Ces ages montrent aussi que Mehdi Maizi, parfois, semble en train de marcher sur des œufs. Et même si l'on regrettera le age écourté concernant les accointances entre le nouveau public rap et l'extrême droite, on ne peut pas vraiment s'empêcher de se dire que vu la susceptibilité des rappeurs, parfois...
J’entends cette volonté d’être synthétique et de vouloir livrer un ouvrage condensé mais en ressort parfois un cruel manque d’analyse sur certains aspects.
J’ai ici mentionné rapidement ce qui me chiffonne avec l’évocation du cas de Freeze Corleone mais d’autres sujets malheureusement peu développés existent. Je peux citer en guise d’exemple l’évocation des “footixs” du rap (p166) et de leur obsession des chiffres qui tient sur une page, la récupération du rap et de son esthétique par la mode ou encore le désintérêt des auditeurs pour les racines du rap.
Je pense qu’en réalité, si Mehdi Maizi arrive à synthétiser correctement les changements esthétiques que l’on a pu voir arriver dans le rap, il synthétise en revanche trop son propos quand on en arrive aux questions concernant le racisme, l’antisémitisme ou l’économie du rap / des médias rap.
Je peine à comprendre comment on peut par exemple qualifier de “public un peu louche” (p171) le public de Freeze Corleone sans mentionner explicitement pourquoi il est justement “louche”. Je ne dis pas qu’il n’évoque jamais ces questions là puisqu’il est notamment fait mention de la Palestine et du concert caritatif de Tif (p181) ou du 11’30 contre les lois racistes et de No Pasaran (p160-161) mais qu’il les évoque trop succinctement.
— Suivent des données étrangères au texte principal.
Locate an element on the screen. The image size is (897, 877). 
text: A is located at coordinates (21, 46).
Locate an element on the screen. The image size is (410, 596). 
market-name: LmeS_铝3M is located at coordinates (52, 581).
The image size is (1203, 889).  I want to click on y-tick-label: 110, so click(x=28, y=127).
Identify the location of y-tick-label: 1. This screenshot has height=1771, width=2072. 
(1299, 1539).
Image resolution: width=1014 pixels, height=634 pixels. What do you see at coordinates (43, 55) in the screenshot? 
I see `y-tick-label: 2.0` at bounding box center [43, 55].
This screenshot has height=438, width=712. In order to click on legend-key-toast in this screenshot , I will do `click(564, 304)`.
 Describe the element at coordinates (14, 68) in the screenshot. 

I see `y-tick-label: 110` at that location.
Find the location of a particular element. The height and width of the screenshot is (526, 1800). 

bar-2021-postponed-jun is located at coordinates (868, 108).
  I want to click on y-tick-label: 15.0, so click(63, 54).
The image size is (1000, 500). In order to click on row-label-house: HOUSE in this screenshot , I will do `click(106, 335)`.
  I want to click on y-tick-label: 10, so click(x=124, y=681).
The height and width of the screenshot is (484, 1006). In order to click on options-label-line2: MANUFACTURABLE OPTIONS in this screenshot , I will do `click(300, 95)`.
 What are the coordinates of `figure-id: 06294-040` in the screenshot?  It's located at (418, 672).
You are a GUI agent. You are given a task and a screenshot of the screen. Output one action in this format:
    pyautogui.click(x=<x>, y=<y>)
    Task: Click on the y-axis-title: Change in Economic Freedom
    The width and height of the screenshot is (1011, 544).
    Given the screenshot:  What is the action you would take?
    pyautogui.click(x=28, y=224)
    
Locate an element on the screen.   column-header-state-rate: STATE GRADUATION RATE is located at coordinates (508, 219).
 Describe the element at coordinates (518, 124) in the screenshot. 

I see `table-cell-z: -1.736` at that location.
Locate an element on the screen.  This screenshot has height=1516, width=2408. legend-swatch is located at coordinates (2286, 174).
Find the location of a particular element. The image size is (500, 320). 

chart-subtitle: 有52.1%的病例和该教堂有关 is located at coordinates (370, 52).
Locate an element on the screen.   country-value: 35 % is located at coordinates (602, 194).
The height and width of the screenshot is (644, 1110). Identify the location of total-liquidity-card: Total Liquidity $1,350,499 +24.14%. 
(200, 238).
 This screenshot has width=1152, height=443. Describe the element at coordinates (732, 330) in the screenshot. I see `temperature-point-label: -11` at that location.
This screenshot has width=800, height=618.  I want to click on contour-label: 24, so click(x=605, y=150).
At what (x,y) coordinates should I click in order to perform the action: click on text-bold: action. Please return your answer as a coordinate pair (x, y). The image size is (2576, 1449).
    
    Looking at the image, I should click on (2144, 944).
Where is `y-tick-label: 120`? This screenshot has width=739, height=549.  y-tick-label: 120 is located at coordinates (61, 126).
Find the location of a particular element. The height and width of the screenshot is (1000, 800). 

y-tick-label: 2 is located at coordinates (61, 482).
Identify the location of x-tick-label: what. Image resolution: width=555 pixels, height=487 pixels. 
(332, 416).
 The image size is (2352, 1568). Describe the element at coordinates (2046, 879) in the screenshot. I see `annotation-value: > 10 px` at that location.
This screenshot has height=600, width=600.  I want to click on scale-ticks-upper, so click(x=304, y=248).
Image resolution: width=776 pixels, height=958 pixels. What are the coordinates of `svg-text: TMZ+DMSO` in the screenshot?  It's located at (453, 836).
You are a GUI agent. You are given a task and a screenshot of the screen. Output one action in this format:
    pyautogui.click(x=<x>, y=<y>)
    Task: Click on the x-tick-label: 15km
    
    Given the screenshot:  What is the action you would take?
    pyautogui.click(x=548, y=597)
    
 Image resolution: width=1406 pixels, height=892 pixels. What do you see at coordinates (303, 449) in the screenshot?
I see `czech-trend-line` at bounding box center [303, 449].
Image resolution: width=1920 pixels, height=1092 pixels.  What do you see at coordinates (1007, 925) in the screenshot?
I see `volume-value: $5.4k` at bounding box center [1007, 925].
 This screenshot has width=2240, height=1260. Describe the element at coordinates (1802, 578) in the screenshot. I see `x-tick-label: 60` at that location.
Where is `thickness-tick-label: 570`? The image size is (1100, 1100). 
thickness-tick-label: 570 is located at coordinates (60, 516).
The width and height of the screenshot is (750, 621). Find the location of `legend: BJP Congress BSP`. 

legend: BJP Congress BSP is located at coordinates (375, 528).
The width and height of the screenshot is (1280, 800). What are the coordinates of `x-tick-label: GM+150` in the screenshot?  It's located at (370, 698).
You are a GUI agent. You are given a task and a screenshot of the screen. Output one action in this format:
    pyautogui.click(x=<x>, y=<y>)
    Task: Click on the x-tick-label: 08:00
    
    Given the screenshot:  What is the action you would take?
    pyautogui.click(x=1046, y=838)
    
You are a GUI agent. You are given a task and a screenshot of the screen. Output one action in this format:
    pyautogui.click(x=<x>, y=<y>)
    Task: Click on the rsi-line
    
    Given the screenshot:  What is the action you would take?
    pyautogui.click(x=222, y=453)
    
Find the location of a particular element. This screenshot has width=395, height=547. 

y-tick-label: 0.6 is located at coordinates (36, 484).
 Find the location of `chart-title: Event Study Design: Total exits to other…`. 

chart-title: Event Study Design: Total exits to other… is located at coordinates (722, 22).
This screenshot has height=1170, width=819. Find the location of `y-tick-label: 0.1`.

De même quand on parle de l’entrée d’un nouveau public dans le rap “par un refrain de Josman, ou une mélodie de Damso” (p167), non initié. Ça mérite d’être développé.
Conclusion qui me vaudra 11/20
Ne nous voilons pas la face, Mehdi Maizi est à l’heure actuelle un interviewer et un animateur qui n’avait quasiment pas repris le stylo depuis 10 ans. Il aurait été ridicule d’attendre de sa part un pavé de 600 pages analysant en détail 30 ans de rap français de façon universitaire.
Je reste cependant déçu face à certains choix qui ont été faits, notamment quant à son registre de langue et à la deuxième partie mi-figue mi-raisin.
Je suis convaincu que le ton global du livre et son registre de langue sont en décalage total avec la volonté d’écrire une chronique rigoureuse et accentuent l’impression de manque d’analyse critique dans la seconde partie de l’ouvrage.
Je pense néanmoins que c’est ce choix de ton qui lui permettra de brasser suffisamment large et de toucher presque tous les publics, dont le fameux mentionné dans le livre : celui qui écoute énormément de rap sans pour autant y connaître grand chose.
C’est un livre qui reste intéressant pour des gens qui veulent situer globalement où en est le rap en 2025 mais pas pour les gens qui attendent plus.
Je serai malgré tout moins sévère que l'autre personne qui a écrit une critique sur ce livre : je ne souhaite à personne d'être comparé au vidéaste Le Potager, encore moins si c'est pour dire que je ne dis rien de plus intéressant que lui.